The Source’s arms fell slack. Adelaide fell from its grasp and hit the ground. Getting up she dashed for her cricket bat and stepped back over to the Source, holding it at the ready.
“Come on,” Francis said, “shhhh. Let’s… uh… sleep now.”
The Source’s head nodded. It suddenly seemed to be shrinking, its bones cracking and snapping and getting smaller. Francis felt its shoulder blades recede as it slowly shrunk.
“That’s good,” he said, keeping his tone calm, “feeling very sleepy. Let’s return to tiny little adorable weird-y monster as opposed to giant killer weird-y monster, okay?”
Continuing to shrink the Source went from the size of a horse, to a human, to a sheep, to a large dog and finally to its ordinary toddler sized form. Its claws retracted, its crackling eyes lessened their intensity. It started to snore.
No longer held up by the Source’s bulk Francis stumbled and fell to his knees. Adelaide rushed over and helped pick him up, supporting him on her shoulder.
“That was amazing,” she said, “you totally… calmed that thing down. I knew you could do it.”
“Thanks,” Francis murmured. His whole body felt suddenly light and immaterial, as though he didn’t have any substance. He’d been using his power too much. On the plus side, he’d done some things he didn’t even think he could do. On the minus side, he felt like he was about to deflate.
There was a pounding of footsteps and Lydia and Alexis ran back down the aisle towards them. They were followed by Lee, Price and Julian. Seeing the Source, lying on the ground in a huddle, they skidded to a stop. The little creature let out a snoring sound.
“You did it!” Alexis said, “How? We were getting help, that thing was huge!”
“Francis exercised his connection with it,” Adelaide said, “I… played a supervisory role in proceedings that was extremely important.”
There was a groan from the floor. The Knight struggled to her feet. Immediately Julian and Price started and moved towards her. She raised her hands.
“Save it,” she muttered, “I’ll turn myself in.”
“Don’t look at me like that,” the Knight scowled, “I just… realised I’ve been stupid. That’s all.” Looking at Francis she gave him a curt nod, “you’re not wrong kid and… you’re probably not a criminal, either.”
Francis looked at her, unsure of what to say.
“You’re doing the right thing,” Adelaide met the Knight’s eyes, “I’m sorry about your dad, but really the things you did…”
“Don’t get self-righteous with me,” the Knight scowled, “many of the people I killed really were criminals. But I think I might have been a little overzealous once or twice. I don’t expect your forgiveness or your understanding. I’m just glad you’re alive, sister.”
Adelaide nodded and said nothing.
“Hey wait a second,” Lee had spotted the body of Amadeus on the floor, “we beat him too?

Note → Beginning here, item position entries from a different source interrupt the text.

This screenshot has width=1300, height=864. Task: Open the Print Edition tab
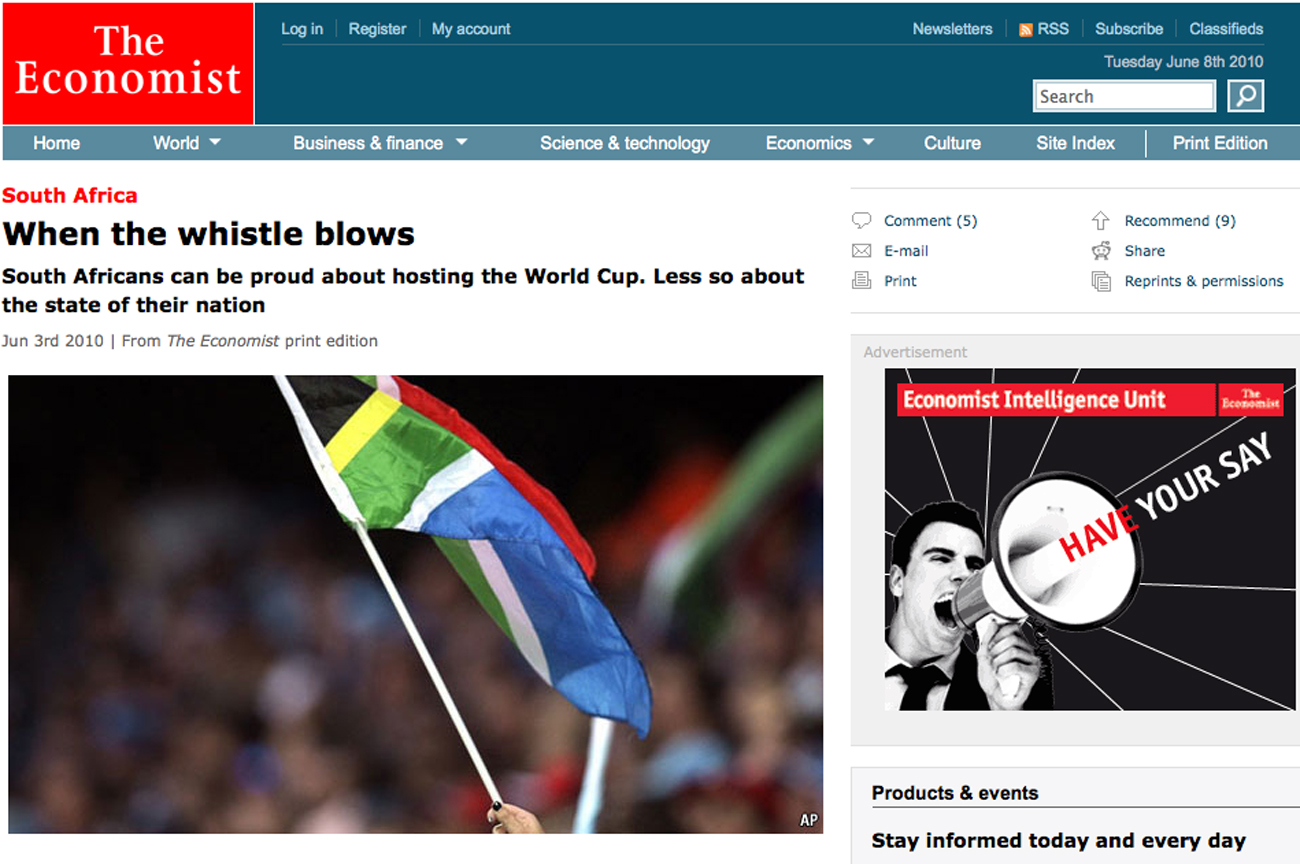pyautogui.click(x=1221, y=143)
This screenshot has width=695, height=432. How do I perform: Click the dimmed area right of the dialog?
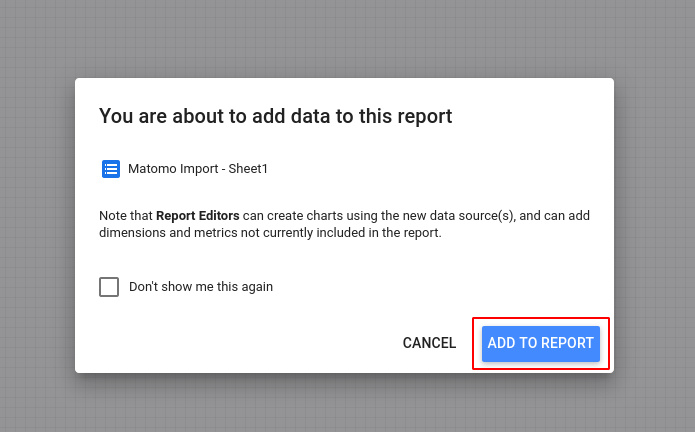pos(654,225)
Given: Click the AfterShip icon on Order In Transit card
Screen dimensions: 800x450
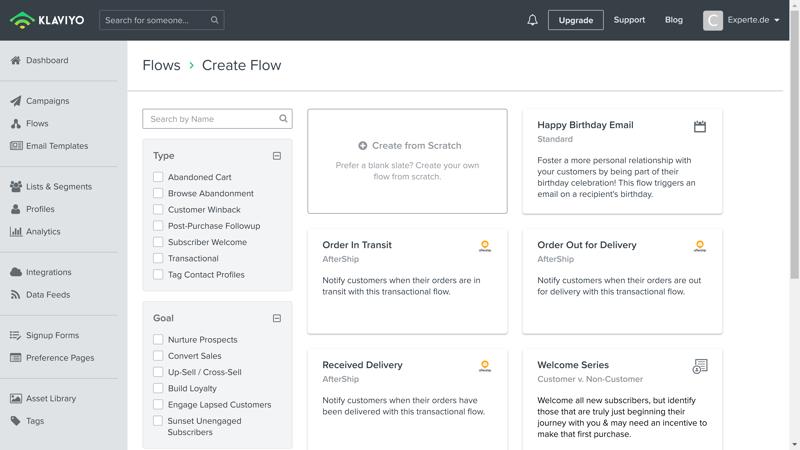Looking at the screenshot, I should click(485, 246).
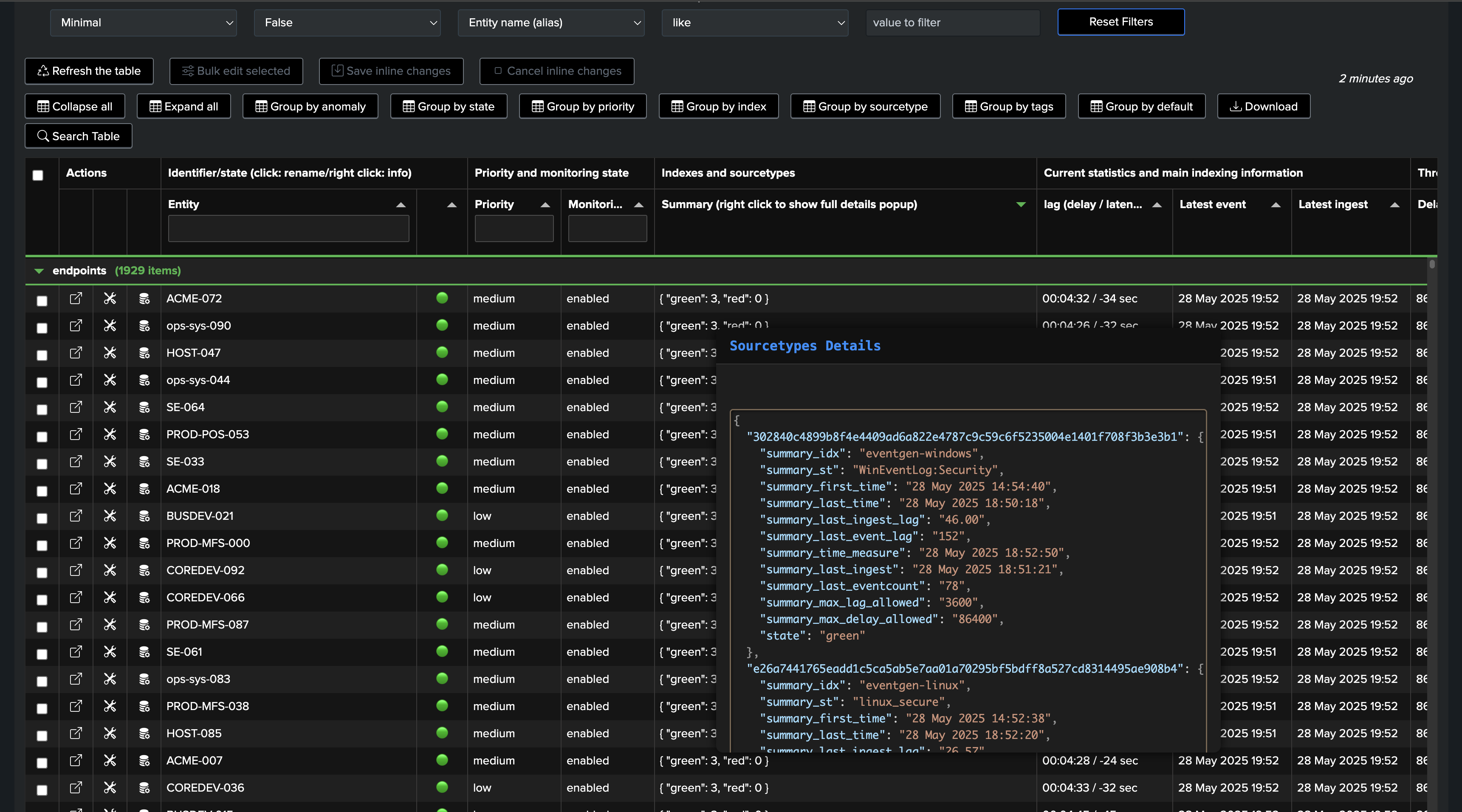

Do you guys know what that means?”
“We just won our first fight,” Lee said, “with a combination of wit, skill and distraction tactics we actually managed to get through a battle without our general incompetency and lack of fighting ability getting in the way. That’s amazing!”
Contemplating this for a few moments, Adelaide nodded.

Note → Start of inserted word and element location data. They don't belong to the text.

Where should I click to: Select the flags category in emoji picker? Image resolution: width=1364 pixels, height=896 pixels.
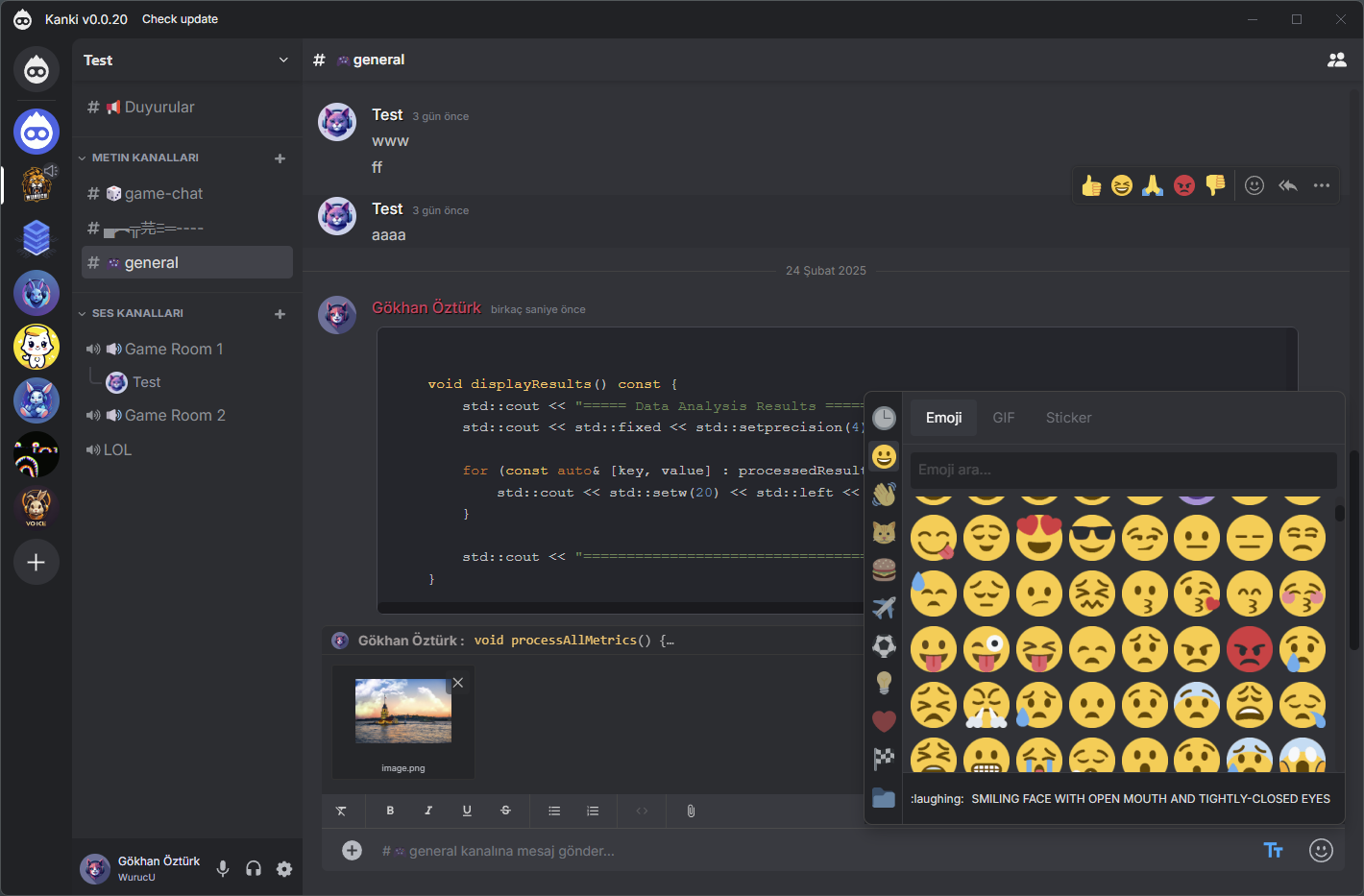point(884,759)

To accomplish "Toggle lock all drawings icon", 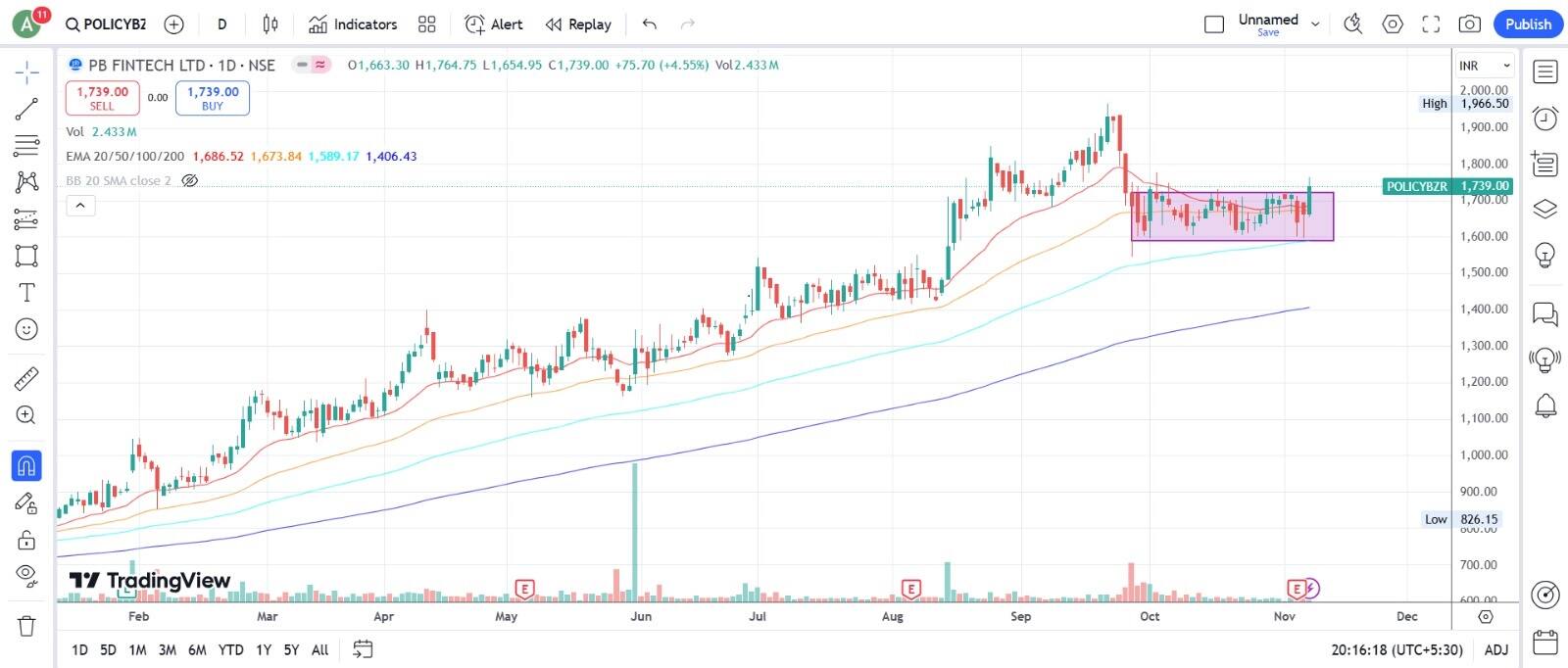I will point(26,541).
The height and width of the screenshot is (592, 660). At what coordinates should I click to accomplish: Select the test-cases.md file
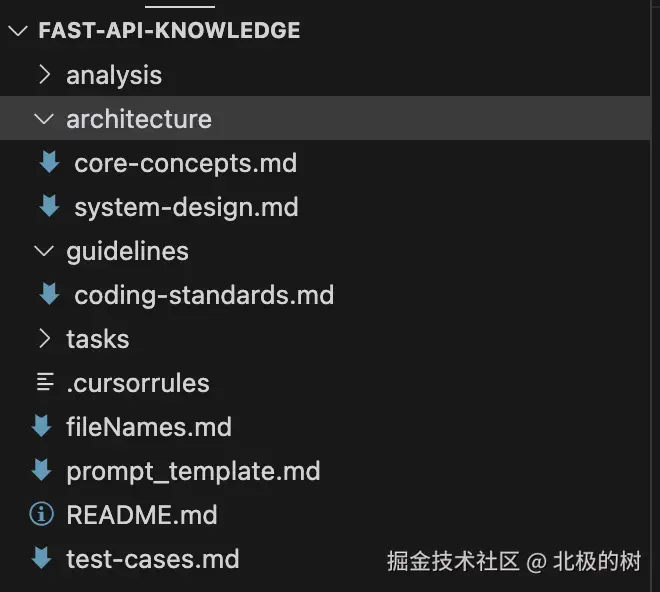pyautogui.click(x=152, y=559)
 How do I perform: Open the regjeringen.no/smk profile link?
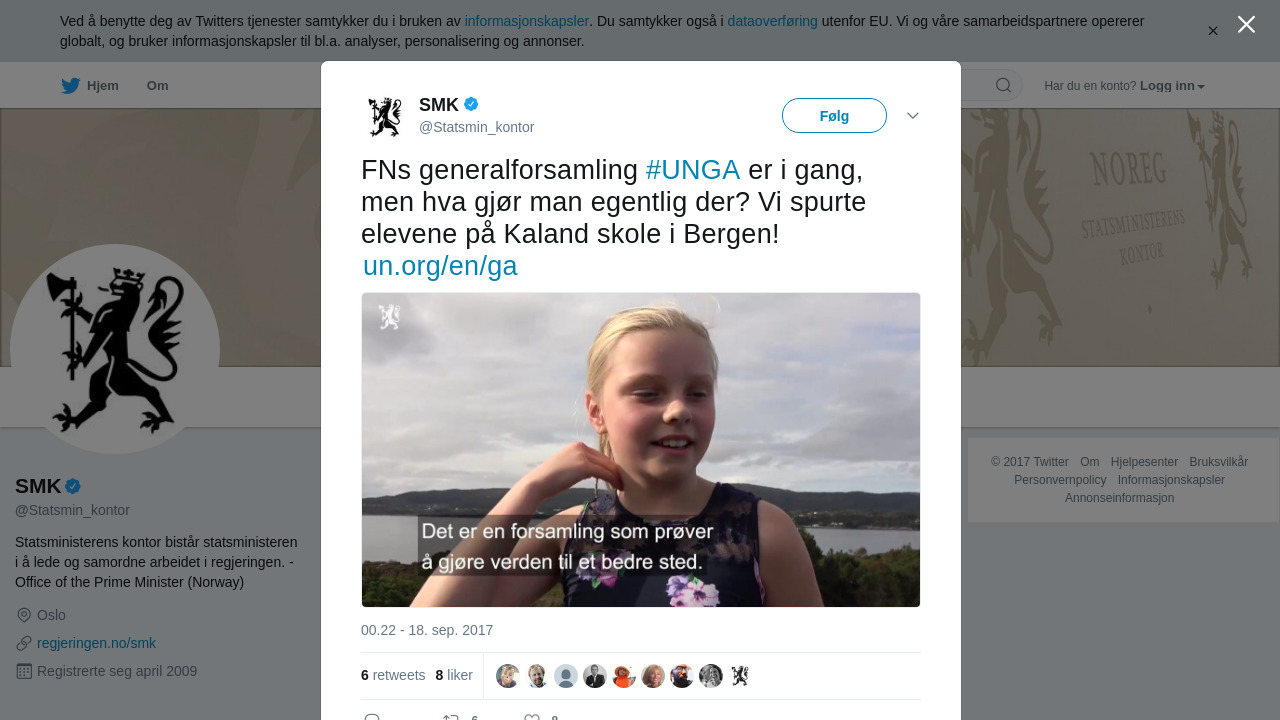(96, 643)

“He’s right,” she grinned at Francis, Lydia and Lee, “we actually did it. Our team saved the day!”
“Well spare the happily ever after,” Price examined their surroundings, stepping over to the prone Amadeus he sat him up and handcuffed him, “trust me, there is going to be one hell of a cleanup around here. The police may get involved.”
“I told you,” Francis groaned, “didn’t I tell you? We save the world and now we get done for property damage.”